The town’s industrial identity is still connected to wood. Forestry, log homes, regional development and waterfront improvements all appear in the municipality’s own description of the community. That makes Nackawic a practical stop for travellers interested in how modern resource towns were planned and how they adapt after major infrastructure projects.
Things to Do and Places Nearby
Start at the waterfront and the World’s Largest Axe. The municipal woodland-heritage page describes the axe as a 19.5-metre, eight-ton double-sided axe with a stainless-steel blade on a concrete base. Destination Nackawic describes the landmark as rising above the Saint John River and tied directly to the community’s forestry identity.

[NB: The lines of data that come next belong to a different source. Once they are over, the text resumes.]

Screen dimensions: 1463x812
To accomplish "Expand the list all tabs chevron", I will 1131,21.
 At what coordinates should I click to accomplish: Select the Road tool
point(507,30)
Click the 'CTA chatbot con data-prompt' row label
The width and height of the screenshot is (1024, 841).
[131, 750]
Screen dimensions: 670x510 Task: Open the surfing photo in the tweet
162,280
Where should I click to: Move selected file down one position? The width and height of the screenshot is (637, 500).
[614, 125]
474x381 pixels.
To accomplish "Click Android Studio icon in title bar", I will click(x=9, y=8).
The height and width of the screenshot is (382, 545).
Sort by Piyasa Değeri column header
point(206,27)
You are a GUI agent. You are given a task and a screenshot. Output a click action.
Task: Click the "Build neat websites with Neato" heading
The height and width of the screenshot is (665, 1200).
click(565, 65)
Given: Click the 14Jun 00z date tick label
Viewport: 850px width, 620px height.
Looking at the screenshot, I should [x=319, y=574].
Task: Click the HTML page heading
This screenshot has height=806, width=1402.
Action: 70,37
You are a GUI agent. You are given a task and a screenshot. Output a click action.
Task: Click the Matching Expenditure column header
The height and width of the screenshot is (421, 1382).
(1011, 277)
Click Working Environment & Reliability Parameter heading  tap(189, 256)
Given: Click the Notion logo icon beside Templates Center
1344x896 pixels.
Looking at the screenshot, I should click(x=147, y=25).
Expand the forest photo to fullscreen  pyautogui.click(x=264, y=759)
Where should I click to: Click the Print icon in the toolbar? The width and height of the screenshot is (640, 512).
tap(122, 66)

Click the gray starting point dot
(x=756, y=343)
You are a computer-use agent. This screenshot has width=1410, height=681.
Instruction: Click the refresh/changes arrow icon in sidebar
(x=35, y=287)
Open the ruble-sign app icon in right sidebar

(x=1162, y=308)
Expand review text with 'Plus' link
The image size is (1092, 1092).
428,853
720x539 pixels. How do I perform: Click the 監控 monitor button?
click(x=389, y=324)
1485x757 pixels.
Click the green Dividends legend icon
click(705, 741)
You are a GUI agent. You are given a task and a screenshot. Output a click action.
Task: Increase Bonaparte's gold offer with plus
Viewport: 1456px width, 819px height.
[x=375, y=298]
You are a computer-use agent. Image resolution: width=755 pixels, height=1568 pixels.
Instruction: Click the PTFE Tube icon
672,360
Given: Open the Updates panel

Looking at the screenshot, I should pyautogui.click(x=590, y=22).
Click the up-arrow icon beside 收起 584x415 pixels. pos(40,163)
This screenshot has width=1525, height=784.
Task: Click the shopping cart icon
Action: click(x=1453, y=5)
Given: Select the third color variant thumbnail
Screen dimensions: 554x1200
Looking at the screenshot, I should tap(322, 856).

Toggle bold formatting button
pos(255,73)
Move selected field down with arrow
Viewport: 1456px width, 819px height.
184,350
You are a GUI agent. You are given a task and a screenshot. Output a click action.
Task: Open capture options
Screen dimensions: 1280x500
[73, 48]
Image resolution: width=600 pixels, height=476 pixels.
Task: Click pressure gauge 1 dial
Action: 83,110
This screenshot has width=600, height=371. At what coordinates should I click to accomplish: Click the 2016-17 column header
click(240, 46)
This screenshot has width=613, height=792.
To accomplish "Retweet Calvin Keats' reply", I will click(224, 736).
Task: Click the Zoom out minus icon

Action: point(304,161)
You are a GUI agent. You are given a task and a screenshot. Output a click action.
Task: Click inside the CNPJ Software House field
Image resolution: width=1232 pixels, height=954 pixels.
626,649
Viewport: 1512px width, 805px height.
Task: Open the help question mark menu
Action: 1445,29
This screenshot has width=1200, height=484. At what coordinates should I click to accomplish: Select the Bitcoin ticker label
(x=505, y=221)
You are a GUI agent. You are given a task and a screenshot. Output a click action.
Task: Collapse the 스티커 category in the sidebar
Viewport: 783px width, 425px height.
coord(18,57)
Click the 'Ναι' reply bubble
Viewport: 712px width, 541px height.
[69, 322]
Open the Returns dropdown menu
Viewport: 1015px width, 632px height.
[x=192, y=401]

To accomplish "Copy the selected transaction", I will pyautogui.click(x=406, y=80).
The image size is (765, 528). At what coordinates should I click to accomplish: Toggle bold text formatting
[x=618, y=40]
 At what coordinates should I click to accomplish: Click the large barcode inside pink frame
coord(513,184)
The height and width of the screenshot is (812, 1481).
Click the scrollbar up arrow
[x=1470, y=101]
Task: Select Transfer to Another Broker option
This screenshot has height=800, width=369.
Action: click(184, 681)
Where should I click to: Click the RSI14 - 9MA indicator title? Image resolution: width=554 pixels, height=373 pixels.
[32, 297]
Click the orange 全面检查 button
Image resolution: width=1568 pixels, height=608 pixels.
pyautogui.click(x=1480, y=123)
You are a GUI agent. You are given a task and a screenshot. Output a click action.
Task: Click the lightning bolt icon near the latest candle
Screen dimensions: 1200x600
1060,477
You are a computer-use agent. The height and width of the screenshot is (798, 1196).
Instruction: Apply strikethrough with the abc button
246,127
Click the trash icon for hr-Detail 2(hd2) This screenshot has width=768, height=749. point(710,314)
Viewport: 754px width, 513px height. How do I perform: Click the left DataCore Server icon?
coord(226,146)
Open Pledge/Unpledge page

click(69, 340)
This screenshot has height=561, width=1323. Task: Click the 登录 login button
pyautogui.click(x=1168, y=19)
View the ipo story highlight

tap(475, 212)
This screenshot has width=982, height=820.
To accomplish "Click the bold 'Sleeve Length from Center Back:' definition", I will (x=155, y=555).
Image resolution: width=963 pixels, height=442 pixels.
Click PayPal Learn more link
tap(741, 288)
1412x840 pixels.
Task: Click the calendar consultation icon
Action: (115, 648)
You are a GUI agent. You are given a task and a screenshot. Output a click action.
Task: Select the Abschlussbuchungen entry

The axe area is also a good orientation point for the headpond. Use it for photos, a stretch, a look at the water and a sense of how Nackawic’s public spaces face the river. The concrete base doubles as a community stage, so event days can make the waterfront busier than a normal roadside stop.
Boating and marina use are part of the visitor picture. The broad Mactaquac headpond supports pleasure boating, fishing and summer waterfront time. In winter, the surrounding region shifts toward snow, snowmobile routes and cold-weather trail use.
For a slower visit, look beyond the axe for local trails, small parks, river views and community events. Nackawic works well when travellers treat the landmark as an introduction to the town’s hydro, forestry and river story.
The setting is also a useful reminder that the Saint John River here is no longer a narrow free-flowing channel. The headpond widened the water, changed shorelines and created a recreation landscape that now supports marina use, fishing and long views from the public waterfront.
Quick Facts
- Province: New Brunswick
- Region: River Valley
- Community type: Former town; now part of Nackawic-Millville Rural Community
- Population: 1,068
- Main river: Saint John River
- Key visitor stop: World’s Largest Axe
- Landscape feature: Mactaquac headpond
- Official website: https://nackawic-millville.com/
Travel Notes
Nackawic is easiest to visit as a highway-accessible river stop with time for the waterfront. The axe is minutes from major travel routes, but the visit is stronger if you also look at the headpond and the town that grew around the dam-era landscape.
Check event and marina information before planning a longer stay. Summer is best for waterfront use, boating and outdoor gatherings; winter shifts the focus toward snow-based recreation and the wider Mactaquac Country trail network.
For photos, late afternoon light often works well along the riverfront because the axe, lawn, water and opposite shore can fit into the same frame without rushing the stop.